The Arlington Health Foundation, a non-profit grant-making organization in northern Virginia, and Columbia/HCA, a major for-profit hospital chain, have decided to end their formal partnership.

Both sides blamed delays by the Internal Revenue Service for the partnership’s demise. When the two joined forces in 1996 under the name of Columbia Arlington Healthcare System, LLC, a for-profit company, the Arlington Health Foundation wrote to the I.R.S. for assurances that it could keep its charity status while owning a 50-per-cent stake in the partnership. But after more than two years without a response from the revenue service, the charity has decided to end the deal rather than risk an adverse ruling.

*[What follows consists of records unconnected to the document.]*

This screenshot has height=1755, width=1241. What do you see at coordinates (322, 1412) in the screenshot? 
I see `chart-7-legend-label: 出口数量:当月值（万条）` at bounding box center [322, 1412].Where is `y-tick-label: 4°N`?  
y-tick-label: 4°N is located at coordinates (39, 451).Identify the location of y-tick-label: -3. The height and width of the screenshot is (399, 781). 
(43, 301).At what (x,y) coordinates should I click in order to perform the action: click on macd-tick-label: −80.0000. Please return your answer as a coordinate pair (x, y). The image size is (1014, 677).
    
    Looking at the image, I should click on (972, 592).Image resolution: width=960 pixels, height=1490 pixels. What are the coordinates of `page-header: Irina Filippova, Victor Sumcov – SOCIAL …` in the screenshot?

Other non-profit health groups have faced similar situations. The I.R.S. postponed making any decisions on specific joint ventures while it sorted out its policy on such deals. Last spring, the service issued its first detailed ruling on hospital joint ventures (The Chronicle, March 26, 1998). In that ruling, the I.R.S. said a charity must maintain control of the assets it turns over to a joint partnership — a test that some observers have predicted will be difficult for many existing joint ventures to pass.

Despite ending their joint venture, Arlington Health Foundation and Columbia officials plan to continue to find ways to work together. Meanwhile, each side will resume control of the hospitals it had originally overseen. Neither organization would say how much money, if any, would be exchanged as part of the dismantling of the partnership.